> Stated exercise 1: Translate this sentence from the abstract on the Movements of Entrepreneurship workshops into Spanish: "These created a unique locus for pioneering, challenging and (often) heterodox work."

Abstract

Between 2001 and 2005, Chris Steyaert and Daniel Hjorth ran a series of workshops exploring the boundaries of entrepreneurship research, themed around the four elements, water, air, earth and fire, in ‘Movements of Entrepreneurship’. These created a unique locus for pioneering, challenging and (often) heterodox work. In the four ‘Movements’ workshops, papers were presented, discussed, argued over, challenged and celebrated. Selected pieces were then carefully crafted into book form and have become recognized as treasure chests of inspirational contributions from some of the most original scholars in the field. The first water-themed book presented a broad oceanic wave of new approaches to entrepreneurship. Second, the air book breathed the spirit of narrative and discourse through the international entrepreneurship community. Third, the earth book explored grounded forms of entrepreneurship, from social enterprise to regionally contextualized change.
The three books and the conversations generated by the four workshops have continued to provoke entrepreneurship scholars to consider diverse and creative approaches beyond those within traditional business studies, management and economics. ‘Movements’ also managed to achieve the difficult balance of embracing novelty and challenging the status quo without alienating the mainstream of entrepreneurship (too much). Indeed, a feature of both the workshops and the resultant books has been strong support from leading international scholars of entrepreneurship, including – to name but a handful of my personal heroes – Howard Aldrich, Alistair Anderson, Nancy Carter, Alan Fayolle, Bill Gartner, Patty Green, Benson Honig, Bengt Johannisson, Jerry Katz and Richard Swedberg. Hjorth and Steyaert are to be congratulated for the warmth of the books’ reception, the mythology surrounding the workshops, the top level global support that they secured and the legitimation that they have helped to create for diverse methods, theories, perspectives and studies. As Katherine Campbell notes in the current volume: ‘we need to be entrepreneurial in our research – risk-taking, rule-breaking, innovative’ (p. 117).

> Record excerpts:
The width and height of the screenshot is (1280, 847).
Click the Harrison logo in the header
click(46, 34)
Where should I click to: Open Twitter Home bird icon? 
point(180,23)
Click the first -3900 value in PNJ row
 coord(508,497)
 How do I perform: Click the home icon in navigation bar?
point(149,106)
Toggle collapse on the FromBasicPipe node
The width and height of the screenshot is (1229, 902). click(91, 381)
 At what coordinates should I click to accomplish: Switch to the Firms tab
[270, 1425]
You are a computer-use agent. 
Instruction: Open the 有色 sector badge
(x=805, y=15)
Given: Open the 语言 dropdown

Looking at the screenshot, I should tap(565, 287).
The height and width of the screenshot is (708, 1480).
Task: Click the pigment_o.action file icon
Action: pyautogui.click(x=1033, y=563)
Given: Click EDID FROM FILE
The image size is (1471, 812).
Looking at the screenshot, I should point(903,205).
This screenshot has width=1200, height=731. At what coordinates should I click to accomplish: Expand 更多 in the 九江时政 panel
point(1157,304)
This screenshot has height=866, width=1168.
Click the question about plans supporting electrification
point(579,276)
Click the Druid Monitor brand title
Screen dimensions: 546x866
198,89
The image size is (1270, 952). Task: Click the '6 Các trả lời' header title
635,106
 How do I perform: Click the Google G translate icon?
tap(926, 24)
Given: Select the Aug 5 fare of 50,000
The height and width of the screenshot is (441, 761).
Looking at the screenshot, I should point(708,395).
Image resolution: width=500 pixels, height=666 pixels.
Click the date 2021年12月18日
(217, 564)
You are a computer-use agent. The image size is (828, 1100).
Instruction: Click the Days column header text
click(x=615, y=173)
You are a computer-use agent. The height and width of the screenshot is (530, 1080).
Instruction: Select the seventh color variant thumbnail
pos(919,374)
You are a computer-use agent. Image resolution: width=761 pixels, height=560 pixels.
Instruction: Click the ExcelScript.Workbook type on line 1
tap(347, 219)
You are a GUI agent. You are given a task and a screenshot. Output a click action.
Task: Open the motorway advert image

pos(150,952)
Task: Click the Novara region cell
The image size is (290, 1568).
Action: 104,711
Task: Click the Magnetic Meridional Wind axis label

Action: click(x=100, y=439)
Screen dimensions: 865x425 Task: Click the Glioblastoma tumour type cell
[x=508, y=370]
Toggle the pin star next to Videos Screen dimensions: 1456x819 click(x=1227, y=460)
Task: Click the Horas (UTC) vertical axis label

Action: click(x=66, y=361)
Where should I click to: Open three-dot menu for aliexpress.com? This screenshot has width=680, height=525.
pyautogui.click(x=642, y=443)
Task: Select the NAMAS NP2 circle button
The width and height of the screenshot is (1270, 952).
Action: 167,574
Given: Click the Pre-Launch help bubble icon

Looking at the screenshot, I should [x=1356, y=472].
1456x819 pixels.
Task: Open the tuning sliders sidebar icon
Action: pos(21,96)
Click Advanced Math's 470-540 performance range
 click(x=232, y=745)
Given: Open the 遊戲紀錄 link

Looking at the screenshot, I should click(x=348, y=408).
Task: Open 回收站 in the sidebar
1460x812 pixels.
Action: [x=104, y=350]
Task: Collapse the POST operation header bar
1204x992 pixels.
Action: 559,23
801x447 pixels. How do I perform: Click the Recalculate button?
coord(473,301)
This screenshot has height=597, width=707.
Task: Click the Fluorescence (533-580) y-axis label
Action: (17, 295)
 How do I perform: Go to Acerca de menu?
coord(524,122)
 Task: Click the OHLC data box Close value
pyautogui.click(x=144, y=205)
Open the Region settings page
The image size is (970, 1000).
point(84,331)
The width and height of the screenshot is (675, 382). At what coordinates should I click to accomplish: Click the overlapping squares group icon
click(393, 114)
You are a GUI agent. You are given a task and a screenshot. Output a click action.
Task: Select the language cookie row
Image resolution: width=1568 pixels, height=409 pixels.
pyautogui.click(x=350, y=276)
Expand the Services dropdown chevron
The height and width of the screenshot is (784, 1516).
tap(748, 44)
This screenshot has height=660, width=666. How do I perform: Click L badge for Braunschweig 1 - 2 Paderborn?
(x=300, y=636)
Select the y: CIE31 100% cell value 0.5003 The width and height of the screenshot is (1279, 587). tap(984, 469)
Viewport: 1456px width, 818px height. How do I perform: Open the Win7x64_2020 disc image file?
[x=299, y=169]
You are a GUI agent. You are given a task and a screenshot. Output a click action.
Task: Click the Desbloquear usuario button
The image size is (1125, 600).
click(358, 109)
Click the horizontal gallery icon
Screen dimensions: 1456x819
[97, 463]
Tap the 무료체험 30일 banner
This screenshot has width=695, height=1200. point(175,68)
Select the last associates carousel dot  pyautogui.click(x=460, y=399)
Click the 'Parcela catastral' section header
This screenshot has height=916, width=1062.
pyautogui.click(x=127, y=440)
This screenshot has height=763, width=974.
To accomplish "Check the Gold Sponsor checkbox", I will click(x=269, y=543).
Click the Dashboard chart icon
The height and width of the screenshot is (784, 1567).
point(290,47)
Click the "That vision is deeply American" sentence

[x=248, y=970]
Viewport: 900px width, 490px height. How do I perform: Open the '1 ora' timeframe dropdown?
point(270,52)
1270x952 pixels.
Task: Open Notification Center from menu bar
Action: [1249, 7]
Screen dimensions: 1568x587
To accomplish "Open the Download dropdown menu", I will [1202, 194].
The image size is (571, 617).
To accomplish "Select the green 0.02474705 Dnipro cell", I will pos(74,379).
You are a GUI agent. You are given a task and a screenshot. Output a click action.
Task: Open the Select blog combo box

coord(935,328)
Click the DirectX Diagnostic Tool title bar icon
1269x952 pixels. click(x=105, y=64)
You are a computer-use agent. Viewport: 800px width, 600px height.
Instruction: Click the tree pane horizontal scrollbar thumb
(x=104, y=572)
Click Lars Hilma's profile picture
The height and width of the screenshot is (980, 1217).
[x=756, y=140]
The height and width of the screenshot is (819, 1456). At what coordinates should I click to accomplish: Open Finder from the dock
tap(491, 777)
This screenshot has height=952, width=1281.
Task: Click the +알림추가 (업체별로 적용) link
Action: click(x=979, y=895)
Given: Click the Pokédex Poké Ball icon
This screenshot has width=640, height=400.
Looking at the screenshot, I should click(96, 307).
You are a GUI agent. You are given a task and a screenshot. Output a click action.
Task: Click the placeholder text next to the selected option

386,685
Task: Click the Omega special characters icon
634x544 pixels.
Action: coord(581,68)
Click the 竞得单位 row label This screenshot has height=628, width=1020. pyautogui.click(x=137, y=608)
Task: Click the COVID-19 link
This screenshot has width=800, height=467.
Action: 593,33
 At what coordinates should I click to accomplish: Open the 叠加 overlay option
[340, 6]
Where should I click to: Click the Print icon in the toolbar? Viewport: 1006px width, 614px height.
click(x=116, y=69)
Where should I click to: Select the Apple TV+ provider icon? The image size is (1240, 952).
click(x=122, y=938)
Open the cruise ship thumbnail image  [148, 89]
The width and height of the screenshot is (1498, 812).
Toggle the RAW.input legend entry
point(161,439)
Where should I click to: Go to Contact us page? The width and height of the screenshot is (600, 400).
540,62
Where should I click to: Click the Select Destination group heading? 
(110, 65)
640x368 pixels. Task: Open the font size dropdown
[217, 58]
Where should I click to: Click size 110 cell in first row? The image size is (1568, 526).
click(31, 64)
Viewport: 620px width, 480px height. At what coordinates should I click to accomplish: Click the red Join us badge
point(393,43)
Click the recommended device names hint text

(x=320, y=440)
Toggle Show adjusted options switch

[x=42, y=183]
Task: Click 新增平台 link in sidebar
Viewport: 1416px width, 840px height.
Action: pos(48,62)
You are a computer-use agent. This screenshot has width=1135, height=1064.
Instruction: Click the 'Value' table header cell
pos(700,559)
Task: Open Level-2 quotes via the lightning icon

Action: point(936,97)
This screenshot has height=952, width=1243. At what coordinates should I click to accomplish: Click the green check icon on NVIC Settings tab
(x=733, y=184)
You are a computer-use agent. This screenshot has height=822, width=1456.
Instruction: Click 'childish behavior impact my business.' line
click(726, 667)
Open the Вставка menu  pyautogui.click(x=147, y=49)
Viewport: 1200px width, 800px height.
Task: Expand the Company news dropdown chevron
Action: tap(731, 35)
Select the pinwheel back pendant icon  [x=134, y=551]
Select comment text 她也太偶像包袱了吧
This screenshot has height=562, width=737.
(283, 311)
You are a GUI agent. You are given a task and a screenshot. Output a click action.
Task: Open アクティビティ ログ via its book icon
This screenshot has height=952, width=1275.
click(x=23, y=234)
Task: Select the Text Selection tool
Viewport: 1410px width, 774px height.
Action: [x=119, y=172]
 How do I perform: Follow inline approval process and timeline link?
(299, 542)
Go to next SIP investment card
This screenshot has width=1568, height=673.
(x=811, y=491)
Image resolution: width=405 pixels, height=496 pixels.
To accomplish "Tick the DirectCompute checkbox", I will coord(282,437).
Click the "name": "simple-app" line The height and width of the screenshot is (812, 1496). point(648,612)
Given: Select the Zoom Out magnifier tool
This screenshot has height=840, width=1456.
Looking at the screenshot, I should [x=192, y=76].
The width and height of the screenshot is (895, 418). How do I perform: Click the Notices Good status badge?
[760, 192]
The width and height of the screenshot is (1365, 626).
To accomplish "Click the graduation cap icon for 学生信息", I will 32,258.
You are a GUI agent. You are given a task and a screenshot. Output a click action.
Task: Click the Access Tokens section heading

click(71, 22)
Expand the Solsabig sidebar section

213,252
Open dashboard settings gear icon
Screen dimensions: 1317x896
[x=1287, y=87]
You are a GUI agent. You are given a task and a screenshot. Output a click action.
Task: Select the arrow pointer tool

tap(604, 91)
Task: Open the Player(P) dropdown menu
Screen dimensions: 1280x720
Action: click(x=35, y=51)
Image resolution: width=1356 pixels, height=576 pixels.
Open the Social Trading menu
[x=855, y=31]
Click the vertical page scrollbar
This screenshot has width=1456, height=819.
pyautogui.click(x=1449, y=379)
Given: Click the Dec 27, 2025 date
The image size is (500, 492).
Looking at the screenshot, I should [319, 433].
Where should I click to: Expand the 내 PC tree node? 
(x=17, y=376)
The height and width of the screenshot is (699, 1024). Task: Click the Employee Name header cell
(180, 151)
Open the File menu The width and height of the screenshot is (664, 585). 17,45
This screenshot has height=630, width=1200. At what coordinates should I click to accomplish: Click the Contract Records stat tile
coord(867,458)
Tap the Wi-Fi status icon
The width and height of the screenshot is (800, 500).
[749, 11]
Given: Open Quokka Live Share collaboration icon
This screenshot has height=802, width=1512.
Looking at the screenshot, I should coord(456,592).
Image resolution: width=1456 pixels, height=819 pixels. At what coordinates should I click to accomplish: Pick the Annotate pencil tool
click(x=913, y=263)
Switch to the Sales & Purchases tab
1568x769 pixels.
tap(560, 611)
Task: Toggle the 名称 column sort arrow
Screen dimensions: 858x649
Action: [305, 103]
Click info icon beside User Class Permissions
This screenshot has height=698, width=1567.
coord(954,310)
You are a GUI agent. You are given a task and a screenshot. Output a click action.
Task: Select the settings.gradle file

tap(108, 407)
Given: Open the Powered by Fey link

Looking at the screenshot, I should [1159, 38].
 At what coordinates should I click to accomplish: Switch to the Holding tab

> Stated exercise 2: Report each line of the entries above that contains the string "status".

> Full output 1: Estos crearon un espacio único para trabajos pioneros, desafiantes y (a menudo) heterodoxos.

> Full output 2:
The width and height of the screenshot is (895, 418). How do I perform: Click the Notices Good status badge?
Tap the Wi-Fi status icon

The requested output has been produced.